▶ [What you have to do] When a line contains the string "will", it counts once; give the total of such lines in the entries below and nothing else.

▶ [Records for this task]

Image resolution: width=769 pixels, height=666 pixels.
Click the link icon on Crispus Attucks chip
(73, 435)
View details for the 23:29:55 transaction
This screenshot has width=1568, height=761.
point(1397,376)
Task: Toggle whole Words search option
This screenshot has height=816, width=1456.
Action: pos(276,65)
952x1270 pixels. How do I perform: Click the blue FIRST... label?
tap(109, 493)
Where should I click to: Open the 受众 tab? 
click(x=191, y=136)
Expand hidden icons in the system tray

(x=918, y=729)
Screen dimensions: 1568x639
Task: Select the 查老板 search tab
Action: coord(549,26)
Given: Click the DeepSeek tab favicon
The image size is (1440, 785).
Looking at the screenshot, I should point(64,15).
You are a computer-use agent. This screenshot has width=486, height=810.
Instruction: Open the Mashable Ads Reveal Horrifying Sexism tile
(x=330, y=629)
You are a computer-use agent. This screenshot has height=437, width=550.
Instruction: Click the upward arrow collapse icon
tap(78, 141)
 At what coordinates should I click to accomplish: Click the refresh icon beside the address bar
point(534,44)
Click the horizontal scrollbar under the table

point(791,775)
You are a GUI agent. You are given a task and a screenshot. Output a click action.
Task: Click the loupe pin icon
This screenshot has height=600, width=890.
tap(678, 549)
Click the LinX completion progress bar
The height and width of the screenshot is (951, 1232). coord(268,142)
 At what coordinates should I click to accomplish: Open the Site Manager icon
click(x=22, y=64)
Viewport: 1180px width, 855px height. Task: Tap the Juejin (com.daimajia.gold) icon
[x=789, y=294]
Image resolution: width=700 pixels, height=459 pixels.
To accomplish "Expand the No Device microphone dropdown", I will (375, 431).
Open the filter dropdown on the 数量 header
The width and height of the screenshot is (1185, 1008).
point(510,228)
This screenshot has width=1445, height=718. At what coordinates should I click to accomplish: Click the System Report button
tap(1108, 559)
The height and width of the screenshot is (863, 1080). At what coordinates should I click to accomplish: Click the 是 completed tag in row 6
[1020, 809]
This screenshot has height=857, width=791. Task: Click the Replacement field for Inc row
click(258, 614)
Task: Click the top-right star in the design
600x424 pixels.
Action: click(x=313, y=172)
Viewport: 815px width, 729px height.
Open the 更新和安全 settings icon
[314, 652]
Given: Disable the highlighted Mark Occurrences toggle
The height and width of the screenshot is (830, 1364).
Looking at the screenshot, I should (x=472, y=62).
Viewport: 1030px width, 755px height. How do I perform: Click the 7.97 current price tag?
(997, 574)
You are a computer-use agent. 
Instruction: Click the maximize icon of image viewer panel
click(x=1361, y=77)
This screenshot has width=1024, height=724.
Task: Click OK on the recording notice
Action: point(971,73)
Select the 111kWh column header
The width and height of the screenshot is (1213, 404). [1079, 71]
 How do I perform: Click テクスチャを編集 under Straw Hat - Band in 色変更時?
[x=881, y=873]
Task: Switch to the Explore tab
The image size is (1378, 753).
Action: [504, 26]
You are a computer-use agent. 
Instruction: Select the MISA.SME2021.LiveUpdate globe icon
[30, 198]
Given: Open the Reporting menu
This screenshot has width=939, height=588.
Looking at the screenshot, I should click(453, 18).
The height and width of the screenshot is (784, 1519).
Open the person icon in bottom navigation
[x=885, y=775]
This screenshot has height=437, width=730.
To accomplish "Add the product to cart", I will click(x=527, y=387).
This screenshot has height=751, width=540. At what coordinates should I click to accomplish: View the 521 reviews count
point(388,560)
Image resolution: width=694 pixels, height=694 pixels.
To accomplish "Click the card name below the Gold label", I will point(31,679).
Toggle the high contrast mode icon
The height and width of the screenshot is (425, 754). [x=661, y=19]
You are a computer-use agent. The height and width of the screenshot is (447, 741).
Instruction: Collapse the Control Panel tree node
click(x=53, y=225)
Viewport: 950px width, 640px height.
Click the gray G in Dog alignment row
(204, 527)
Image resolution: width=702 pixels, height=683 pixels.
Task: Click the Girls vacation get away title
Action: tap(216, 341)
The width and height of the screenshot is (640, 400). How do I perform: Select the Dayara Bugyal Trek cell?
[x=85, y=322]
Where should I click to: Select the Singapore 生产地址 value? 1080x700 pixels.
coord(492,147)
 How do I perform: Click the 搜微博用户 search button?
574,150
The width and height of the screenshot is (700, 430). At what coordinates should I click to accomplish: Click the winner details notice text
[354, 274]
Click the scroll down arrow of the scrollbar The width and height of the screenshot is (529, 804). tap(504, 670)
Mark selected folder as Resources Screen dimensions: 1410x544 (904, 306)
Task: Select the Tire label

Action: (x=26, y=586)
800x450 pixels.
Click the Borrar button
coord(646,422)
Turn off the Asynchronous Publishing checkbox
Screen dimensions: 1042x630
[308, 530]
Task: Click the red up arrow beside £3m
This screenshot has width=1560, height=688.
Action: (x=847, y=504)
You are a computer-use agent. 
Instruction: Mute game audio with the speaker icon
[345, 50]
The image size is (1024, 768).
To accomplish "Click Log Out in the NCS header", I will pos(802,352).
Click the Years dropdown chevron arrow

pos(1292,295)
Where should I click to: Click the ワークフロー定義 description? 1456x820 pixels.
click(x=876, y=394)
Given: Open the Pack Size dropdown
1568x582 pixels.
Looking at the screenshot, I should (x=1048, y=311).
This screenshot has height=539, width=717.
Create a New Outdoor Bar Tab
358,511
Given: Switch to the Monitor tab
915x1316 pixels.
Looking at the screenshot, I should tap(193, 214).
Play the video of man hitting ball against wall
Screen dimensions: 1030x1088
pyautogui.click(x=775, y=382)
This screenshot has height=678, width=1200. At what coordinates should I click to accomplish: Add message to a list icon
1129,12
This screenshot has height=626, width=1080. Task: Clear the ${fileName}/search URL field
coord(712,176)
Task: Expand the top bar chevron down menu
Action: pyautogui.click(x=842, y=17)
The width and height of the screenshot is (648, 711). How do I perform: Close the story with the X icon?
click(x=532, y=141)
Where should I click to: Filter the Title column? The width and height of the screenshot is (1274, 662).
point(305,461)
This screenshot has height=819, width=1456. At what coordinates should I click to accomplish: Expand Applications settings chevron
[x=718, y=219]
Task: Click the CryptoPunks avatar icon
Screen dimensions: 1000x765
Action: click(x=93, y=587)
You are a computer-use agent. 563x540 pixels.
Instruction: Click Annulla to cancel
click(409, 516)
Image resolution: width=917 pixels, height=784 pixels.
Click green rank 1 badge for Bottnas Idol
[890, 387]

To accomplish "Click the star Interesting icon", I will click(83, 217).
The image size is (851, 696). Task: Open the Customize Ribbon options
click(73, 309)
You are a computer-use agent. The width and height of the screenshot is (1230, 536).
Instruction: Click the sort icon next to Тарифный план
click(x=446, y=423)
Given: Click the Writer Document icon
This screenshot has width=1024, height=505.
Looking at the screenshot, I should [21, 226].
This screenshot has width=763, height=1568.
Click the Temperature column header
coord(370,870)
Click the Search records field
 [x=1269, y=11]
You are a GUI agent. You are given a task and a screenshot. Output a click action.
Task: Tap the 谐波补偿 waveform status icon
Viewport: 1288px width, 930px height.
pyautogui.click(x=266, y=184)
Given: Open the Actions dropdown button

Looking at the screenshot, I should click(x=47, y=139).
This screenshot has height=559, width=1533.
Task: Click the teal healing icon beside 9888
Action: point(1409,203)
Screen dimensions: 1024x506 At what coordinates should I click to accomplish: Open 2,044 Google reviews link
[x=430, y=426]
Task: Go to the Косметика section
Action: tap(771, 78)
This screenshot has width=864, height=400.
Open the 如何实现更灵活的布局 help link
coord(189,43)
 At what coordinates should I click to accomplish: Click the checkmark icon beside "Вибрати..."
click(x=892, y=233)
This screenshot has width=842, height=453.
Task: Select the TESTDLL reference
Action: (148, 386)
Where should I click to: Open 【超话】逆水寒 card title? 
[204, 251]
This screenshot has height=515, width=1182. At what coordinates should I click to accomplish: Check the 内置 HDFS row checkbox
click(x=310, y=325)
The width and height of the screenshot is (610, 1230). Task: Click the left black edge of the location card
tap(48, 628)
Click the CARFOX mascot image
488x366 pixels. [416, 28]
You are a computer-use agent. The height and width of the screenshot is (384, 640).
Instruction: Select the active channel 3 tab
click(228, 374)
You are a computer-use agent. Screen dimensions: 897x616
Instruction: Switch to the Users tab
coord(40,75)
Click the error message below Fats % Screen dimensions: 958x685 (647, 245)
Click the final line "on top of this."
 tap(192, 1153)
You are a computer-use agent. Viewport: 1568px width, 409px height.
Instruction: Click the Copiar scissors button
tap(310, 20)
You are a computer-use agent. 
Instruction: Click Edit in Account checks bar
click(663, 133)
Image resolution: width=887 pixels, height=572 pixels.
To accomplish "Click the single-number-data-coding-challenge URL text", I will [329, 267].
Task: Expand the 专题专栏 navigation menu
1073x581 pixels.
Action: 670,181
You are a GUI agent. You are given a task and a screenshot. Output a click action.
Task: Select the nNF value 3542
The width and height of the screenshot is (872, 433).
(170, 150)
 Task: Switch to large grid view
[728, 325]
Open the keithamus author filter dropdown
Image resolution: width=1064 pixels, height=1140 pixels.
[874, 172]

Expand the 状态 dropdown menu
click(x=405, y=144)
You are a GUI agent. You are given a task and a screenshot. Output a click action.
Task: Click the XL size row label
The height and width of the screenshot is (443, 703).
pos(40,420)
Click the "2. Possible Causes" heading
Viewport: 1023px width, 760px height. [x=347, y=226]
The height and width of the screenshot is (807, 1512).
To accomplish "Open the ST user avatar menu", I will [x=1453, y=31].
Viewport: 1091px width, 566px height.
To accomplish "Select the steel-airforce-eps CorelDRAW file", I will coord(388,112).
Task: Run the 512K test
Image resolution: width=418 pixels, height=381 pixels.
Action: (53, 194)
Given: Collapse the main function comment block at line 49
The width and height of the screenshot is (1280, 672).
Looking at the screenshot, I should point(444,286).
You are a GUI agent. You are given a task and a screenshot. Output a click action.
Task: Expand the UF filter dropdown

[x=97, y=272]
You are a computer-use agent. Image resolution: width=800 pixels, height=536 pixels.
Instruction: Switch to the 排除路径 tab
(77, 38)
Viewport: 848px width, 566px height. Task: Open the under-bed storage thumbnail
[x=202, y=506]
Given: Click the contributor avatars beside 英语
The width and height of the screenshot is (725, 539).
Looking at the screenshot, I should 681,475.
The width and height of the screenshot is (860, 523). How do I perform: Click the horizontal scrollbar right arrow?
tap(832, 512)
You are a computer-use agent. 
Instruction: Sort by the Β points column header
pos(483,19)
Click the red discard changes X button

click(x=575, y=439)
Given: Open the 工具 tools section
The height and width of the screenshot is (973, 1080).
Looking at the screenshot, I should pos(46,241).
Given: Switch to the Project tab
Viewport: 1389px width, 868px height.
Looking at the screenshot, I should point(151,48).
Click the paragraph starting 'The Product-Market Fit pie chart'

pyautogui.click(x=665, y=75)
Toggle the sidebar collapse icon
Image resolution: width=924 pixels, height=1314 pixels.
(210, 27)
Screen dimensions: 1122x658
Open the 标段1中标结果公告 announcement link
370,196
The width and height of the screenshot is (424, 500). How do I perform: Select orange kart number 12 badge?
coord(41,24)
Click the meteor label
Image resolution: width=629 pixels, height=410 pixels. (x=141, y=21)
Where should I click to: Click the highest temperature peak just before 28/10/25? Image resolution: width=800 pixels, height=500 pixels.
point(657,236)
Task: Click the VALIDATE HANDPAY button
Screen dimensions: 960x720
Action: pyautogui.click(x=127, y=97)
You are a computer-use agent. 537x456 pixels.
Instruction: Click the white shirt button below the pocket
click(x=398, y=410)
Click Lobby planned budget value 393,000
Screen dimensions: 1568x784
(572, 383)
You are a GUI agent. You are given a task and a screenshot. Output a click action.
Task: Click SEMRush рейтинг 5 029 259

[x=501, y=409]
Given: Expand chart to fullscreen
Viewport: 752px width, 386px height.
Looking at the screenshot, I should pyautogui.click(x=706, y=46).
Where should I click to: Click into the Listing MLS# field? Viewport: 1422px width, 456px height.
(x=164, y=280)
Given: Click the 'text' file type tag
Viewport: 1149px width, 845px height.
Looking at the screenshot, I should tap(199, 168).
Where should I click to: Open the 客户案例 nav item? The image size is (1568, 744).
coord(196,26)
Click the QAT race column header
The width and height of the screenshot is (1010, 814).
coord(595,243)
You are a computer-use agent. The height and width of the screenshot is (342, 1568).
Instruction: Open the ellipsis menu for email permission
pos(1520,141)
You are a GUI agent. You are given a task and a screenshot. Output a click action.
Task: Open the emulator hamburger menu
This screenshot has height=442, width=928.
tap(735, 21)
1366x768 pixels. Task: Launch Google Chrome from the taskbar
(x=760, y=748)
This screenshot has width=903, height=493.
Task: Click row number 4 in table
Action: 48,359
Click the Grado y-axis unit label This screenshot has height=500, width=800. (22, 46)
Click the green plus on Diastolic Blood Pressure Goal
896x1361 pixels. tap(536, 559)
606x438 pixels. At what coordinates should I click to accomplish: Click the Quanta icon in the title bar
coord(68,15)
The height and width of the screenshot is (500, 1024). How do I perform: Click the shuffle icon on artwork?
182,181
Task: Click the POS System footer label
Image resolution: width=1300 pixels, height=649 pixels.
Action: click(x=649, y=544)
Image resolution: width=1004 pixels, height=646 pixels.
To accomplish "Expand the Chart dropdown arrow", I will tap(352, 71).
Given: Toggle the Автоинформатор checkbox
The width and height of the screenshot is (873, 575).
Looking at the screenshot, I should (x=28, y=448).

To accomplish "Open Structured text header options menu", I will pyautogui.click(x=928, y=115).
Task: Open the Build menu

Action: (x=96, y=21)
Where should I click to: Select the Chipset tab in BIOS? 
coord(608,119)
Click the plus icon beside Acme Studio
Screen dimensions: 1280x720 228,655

▶ [Solution to this task] 10